_What the task asks_: A faithful transcription of all lines below is the expected answer.

Source data Block Start

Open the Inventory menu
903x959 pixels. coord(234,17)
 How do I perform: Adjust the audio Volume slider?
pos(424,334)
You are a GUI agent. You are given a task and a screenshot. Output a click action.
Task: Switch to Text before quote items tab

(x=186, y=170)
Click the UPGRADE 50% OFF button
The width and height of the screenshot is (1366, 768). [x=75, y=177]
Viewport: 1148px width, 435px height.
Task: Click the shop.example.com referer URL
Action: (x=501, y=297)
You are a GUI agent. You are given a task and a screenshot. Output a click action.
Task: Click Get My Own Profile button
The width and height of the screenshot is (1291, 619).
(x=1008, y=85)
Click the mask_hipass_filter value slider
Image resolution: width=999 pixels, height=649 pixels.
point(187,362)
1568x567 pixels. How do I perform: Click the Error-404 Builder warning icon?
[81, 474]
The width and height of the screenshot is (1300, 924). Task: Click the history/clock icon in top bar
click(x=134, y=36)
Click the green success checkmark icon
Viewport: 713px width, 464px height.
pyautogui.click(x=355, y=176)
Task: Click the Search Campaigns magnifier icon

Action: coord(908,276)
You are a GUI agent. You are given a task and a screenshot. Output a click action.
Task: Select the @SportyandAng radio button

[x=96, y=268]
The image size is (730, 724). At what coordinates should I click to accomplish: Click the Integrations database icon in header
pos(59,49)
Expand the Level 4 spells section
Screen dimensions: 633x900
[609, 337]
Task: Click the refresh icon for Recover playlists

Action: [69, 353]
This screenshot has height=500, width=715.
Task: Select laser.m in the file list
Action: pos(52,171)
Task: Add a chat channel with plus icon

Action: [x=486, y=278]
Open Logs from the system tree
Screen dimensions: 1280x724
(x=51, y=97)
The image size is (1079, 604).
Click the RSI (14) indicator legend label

Source data Block End

_Task output_:
Open the Inventory menu
903x959 pixels. coord(234,17)
 How do I perform: Adjust the audio Volume slider?
pos(424,334)
You are a GUI agent. You are given a task and a screenshot. Output a click action.
Task: Switch to Text before quote items tab

(x=186, y=170)
Click the UPGRADE 50% OFF button
The width and height of the screenshot is (1366, 768). [x=75, y=177]
Viewport: 1148px width, 435px height.
Task: Click the shop.example.com referer URL
Action: (x=501, y=297)
You are a GUI agent. You are given a task and a screenshot. Output a click action.
Task: Click Get My Own Profile button
The width and height of the screenshot is (1291, 619).
(x=1008, y=85)
Click the mask_hipass_filter value slider
Image resolution: width=999 pixels, height=649 pixels.
point(187,362)
1568x567 pixels. How do I perform: Click the Error-404 Builder warning icon?
[81, 474]
The width and height of the screenshot is (1300, 924). Task: Click the history/clock icon in top bar
click(x=134, y=36)
Click the green success checkmark icon
Viewport: 713px width, 464px height.
pyautogui.click(x=355, y=176)
Task: Click the Search Campaigns magnifier icon

Action: coord(908,276)
You are a GUI agent. You are given a task and a screenshot. Output a click action.
Task: Select the @SportyandAng radio button

[x=96, y=268]
The image size is (730, 724). At what coordinates should I click to accomplish: Click the Integrations database icon in header
pos(59,49)
Expand the Level 4 spells section
Screen dimensions: 633x900
[609, 337]
Task: Click the refresh icon for Recover playlists

Action: [69, 353]
This screenshot has height=500, width=715.
Task: Select laser.m in the file list
Action: pos(52,171)
Task: Add a chat channel with plus icon

Action: [x=486, y=278]
Open Logs from the system tree
Screen dimensions: 1280x724
(x=51, y=97)
The image size is (1079, 604).
Click the RSI (14) indicator legend label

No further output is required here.